APIs automate data integration and exchange across security tools, including SIEM (Security Information and Event Management), SOAR (Security Orchestration, Automation and Response), endpoint security and ITSM (IT Service Management System) solutions. API platforms, in combination with an integrated security strategy, dramatically improve security infrastructure effectiveness while also providing consolidated management capabilities – both requirements for securing the digital workplace. The key benefits to this approach to security include:
- Gain visibility into your entire security ecosystem – Threat intelligence is shared and centralized, giving you greater insight into your entire security ecosystem that results in faster and more efficient threat prevention, detection, investigation and response.
- Automate repetitive tasks – No organization wants to waste their people’s productivity on slow, repetitive or manual threat detection and response tasks, such as combing through endless product reports for potential threats.
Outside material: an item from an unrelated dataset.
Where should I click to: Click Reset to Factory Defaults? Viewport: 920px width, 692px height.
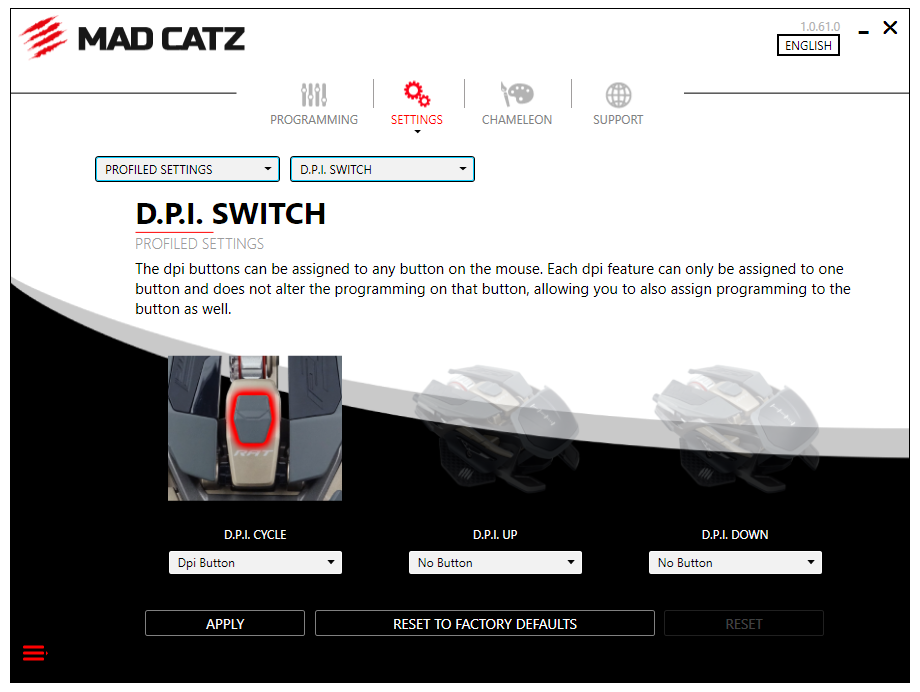click(485, 623)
Automating these processes via open API integrations can not only improve the efficiency of your IT security team, but it also can enhance the efficacy of the security tools themselves.
- Streamline infrastructure – Integrating your security tools helps to consolidate infrastructure management, which reduces complexity and frees IT security teams to focus on strategic initiatives, such as threat prevention, detection and response.
- Expedite threat detection and response – Many open API platforms can generate reports on your comprehensive security ecosystem in minutes, drastically reducing the time it takes for security professionals to make important decisions about potential threats, when compared to the “one tool at a time” approach.
- Defend against multi-vector attacks – APIs give you the cross-tool visibility required to detect and defend against multi-vector attacks, where cybercriminals are attacking multiple points of entry. Without this threat intelligence integration, data is so compartmentalized within each tool that you might not know about an attack of this nature until it’s too late.
- Build a customized cyber resilience strategy – With security integration and APIs, you can leverage the collective power of the best solutions from a variety of vendors to build a cyber defense program that matches your specific risk environment.
It takes a team
At this point, you might be thinking that it seems easier to rely on one vendor for all of your security needs, than to worry about integrating multiple solutions. But, the “one throat to choke” strategy has its own tradeoffs – specifically, lack of focus and innovation, because they’re about selling a basket of goods rather than the best of a specific good. And, the goods in the basket are often acquired and not integrated, which defeats the whole purpose of working with a single multi-product vendor.
Security integrations with an open API security strategy enables best-of-breed security, coupled with the desired benefits that come from an integrated infrastructure. It’s the most effective way to reduce the burden on overstretched IT security teams, get more value from your security investments and more adequately manage the risks inherent in both the old and new enterprise IT landscape.
Staying one step ahead of the bad guys requires collaboration – not only among security vendors and tools, but among teams. And an integrated security strategy will empower you to knock down the existing silos between business departments to build a powerful team that works smarter, responds faster and remains agile in the face of change – even a change as profound as the overnight arrival of the digital workplace.